Randomized phase I trial of pembrolizumab with neo-adjuvant versus concomitant stereotactic body radiotherapy in metastatic urothelial carcinoma: Clinical and translational results

422 Background: Preclinical data indicates that stereotactic body radiotherapy (SBRT) works synergistically with pembrolizumab, but the effect and potential toxicity might depend on the timing of SBRT. The current study assessed the safety of two different SBRT schedules in combination with pembrolizumab for metastatic urothelial carcinoma (mUC), and explored correlative biomarkers including circulating tumor DNA (ctDNA). Methods: An open-label phase 1 trial was conducted at Ghent University Hospital in patients with mUC to assess the dose-limiting toxicity (DLT) of the combination of pembrolizumab (200mg intravenously, 3-weekly) and SBRT (3x8Gy to the largest lesion). Patients were randomized (1:1) to receive SBRT either prior to the first (arm A) or the third (arm B) cycle of pembrolizumab. Blood was collected throughout the trial for biomarker analysis.
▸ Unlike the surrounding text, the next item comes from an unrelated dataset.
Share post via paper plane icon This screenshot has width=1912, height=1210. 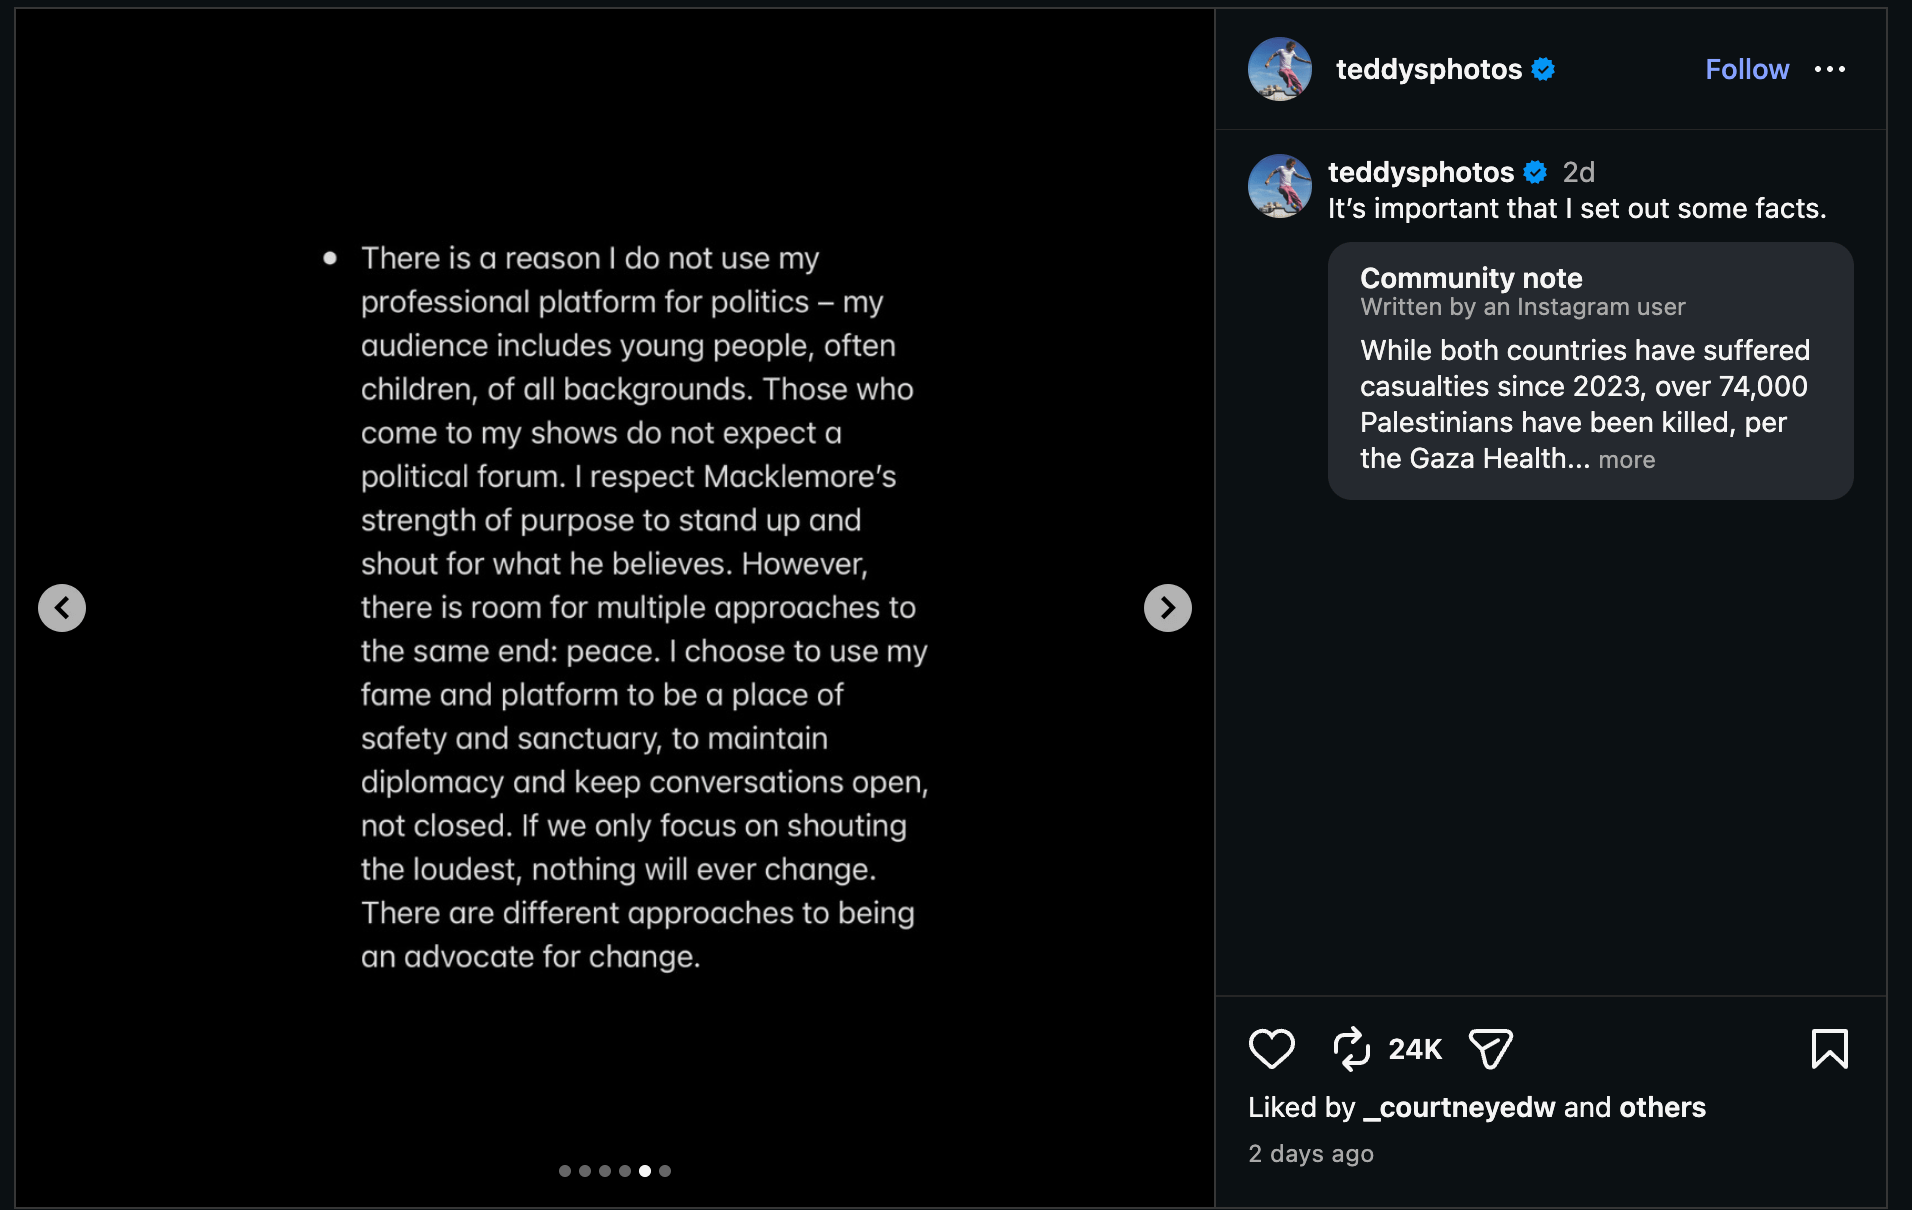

Adverse events (AEs) were assessed according to the Common Terminology Criteria for Adverse Events version 4.0. Secondary endpoints included best overall response measured per Response Evaluation Criteria in Solid Tumors v1.1 (RECISTv1.1). The trial was approved by the Ethical Committee of Ghent University Hospital and is registered on ClinicalTrials.gov (NCT02826564). Funding was provided by Merck Sharp & Dohme. Results: Eighteen patients were randomized (nine to each arm) and started trial treatment. No DLT occurred. Treatment-related AEs grade 1-2 occurred in 6/9 and 9/9 patients in arm A and B respectively. One patient in arm B experienced lymphopenia grade 3, unrelated to SBRT. No treatment-related AEs grade 4-5 occurred. An objective response rate as per RECISTv1.1 of 0% and 44·4% was noted in arm A and B respectively. Targeted sequencing of tissue DNA and ctDNA revealed high genomic concordance. A decline in ctDNA was observed in responding patients. Conclusions: Neo-adjuvant and concomitant SBRT combined with pembrolizumab is safe, with potentially superior responses in the latter. ctDNA monitoring is feasible during disease evolution and suggests a shared driver gene status throughout disease progression. Clinical trial information: NCT02826564.